Background · context and trade-offs
The pattern only earns its cost when the rubric is sharper than what the generator can self-correct in a single shot. Translation between languages, code that has to compile, structured outputs that must validate against a schema, and long-form writing with explicit style constraints all expose enough surface for a separate critic to catch what the writer missed.

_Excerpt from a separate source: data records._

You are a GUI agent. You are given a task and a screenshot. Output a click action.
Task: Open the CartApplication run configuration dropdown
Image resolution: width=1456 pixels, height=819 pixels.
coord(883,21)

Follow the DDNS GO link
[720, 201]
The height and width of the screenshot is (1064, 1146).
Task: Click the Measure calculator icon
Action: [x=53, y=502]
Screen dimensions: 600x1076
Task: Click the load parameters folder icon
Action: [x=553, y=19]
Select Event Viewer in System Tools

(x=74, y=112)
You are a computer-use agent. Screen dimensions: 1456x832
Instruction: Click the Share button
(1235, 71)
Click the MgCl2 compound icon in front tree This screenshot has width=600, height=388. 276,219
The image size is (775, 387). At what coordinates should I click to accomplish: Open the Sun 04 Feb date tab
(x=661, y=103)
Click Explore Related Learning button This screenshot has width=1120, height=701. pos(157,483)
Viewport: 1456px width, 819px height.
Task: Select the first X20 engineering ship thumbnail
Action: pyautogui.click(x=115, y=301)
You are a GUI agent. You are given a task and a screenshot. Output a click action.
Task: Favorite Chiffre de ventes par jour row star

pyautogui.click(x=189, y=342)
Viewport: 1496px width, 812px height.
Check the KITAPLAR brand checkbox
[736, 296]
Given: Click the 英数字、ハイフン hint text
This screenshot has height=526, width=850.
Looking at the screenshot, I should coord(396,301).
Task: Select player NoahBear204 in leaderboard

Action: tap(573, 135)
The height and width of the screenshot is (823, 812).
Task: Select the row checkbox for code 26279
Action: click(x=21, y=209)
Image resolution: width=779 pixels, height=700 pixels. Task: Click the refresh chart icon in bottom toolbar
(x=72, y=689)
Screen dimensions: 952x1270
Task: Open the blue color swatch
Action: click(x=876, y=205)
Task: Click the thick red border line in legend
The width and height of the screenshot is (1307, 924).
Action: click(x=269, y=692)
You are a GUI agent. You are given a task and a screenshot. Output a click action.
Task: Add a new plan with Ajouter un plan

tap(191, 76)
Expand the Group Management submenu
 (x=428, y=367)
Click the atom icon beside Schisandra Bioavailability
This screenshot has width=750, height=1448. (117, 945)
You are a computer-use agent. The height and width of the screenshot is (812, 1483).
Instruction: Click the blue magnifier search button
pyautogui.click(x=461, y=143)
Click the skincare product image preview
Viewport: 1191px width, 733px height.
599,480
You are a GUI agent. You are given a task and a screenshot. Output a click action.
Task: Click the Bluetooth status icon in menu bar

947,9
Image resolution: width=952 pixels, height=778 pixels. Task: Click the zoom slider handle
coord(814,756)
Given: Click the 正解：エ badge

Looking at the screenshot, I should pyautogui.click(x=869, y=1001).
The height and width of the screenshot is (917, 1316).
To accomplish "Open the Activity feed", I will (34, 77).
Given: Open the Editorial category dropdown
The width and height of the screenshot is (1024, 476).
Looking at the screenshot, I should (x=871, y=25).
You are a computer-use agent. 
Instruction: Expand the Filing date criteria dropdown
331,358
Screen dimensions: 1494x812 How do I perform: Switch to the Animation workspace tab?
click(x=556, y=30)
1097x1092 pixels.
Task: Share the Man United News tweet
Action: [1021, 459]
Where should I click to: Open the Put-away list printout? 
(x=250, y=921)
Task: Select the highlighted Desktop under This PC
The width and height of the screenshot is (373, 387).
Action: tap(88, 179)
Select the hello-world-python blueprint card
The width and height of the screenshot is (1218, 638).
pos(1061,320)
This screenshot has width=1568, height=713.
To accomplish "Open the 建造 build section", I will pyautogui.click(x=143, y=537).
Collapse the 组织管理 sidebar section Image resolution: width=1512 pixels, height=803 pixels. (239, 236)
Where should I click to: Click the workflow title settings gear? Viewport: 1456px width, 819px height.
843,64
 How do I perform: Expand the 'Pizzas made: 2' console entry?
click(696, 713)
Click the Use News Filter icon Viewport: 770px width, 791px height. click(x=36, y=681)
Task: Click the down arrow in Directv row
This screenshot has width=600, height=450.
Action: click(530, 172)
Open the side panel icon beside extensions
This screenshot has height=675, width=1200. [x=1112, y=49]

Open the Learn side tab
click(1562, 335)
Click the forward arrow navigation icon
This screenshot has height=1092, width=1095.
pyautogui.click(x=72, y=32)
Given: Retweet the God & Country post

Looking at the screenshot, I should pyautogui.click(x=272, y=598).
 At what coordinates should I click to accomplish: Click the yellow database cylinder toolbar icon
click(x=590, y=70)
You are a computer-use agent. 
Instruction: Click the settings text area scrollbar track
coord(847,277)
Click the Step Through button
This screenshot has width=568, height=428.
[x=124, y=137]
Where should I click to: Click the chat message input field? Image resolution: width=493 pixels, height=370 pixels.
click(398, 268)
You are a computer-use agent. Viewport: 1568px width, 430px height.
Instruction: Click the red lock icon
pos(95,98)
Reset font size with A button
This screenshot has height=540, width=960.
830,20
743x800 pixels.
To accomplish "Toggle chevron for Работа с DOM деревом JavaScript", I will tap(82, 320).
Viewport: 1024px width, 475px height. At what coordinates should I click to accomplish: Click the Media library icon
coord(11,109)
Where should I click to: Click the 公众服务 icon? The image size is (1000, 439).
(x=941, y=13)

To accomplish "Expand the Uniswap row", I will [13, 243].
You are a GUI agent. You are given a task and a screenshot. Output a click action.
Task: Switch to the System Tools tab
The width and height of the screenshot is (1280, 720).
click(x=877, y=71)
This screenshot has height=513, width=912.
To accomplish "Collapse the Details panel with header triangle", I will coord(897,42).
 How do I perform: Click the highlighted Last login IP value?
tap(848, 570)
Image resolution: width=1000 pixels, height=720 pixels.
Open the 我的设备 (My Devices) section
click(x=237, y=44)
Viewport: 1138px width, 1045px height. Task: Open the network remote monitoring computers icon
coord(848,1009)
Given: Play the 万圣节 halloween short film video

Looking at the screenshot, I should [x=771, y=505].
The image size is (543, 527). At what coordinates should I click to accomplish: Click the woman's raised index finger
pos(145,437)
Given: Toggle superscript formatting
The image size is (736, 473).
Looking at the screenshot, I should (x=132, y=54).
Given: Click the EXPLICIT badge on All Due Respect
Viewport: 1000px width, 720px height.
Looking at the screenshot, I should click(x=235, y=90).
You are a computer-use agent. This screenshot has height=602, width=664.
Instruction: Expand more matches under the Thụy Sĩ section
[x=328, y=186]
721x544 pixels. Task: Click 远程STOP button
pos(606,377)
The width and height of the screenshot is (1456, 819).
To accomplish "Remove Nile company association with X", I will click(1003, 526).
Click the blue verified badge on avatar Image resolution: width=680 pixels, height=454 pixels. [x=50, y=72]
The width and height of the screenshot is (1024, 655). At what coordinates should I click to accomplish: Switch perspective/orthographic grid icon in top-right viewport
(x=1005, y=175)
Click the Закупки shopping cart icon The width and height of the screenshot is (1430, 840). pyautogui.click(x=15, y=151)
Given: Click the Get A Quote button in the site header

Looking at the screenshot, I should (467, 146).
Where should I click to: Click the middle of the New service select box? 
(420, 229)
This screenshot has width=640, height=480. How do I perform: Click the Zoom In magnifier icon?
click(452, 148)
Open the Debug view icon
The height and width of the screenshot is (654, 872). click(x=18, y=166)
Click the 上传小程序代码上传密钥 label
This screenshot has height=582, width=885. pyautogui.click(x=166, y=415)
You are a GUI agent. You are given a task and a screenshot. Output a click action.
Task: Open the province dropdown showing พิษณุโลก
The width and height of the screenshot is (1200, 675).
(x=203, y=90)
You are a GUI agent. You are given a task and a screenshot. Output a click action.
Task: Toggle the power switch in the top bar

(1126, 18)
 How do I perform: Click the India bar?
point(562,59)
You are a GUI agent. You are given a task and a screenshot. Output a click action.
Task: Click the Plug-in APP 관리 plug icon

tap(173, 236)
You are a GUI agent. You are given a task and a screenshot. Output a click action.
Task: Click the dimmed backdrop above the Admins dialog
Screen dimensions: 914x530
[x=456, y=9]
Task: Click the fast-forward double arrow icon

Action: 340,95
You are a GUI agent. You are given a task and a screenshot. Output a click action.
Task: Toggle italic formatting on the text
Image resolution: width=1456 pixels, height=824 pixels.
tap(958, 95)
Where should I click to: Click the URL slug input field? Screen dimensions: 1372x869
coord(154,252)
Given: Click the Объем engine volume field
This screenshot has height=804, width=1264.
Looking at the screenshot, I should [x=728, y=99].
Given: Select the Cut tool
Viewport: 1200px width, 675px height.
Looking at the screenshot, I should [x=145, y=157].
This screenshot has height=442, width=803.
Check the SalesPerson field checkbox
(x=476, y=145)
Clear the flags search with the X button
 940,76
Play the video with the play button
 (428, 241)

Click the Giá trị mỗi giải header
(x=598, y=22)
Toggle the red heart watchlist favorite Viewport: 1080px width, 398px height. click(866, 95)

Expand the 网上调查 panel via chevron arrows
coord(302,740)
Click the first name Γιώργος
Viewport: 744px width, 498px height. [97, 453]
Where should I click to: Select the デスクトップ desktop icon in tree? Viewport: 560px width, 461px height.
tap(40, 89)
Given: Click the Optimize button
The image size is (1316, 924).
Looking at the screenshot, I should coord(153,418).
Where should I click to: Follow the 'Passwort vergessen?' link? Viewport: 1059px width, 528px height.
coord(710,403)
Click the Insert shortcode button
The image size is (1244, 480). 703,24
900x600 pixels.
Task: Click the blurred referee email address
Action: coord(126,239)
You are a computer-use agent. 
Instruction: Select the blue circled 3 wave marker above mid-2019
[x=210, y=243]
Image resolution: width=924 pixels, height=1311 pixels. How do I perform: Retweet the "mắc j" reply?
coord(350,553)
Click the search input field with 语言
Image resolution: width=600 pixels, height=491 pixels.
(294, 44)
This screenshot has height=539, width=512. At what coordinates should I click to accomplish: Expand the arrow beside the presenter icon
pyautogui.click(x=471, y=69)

The loop converges when the critique from iteration N flips from listing concrete defects to producing diminishing or contradictory feedback — the operational signal to stop refining and ship.
Evaluator-Optimizer is regularly confused with Reflexion, and the difference is durability. Evaluator-Optimizer is the within-attempt loop: one task, the critique lives inside that task, the buffer is discarded when the answer ships. Reflexion is the across-attempt loop: the lesson written after a failed attempt persists into the next encounter with the same task class. Anthropic frames the within-attempt variant as one of five agentic workflows in their effective-agents essay; Self-Refine is the academic measurement of the same shape. Reach for Evaluator-Optimizer when the next call is the same job, not the next instance of that job.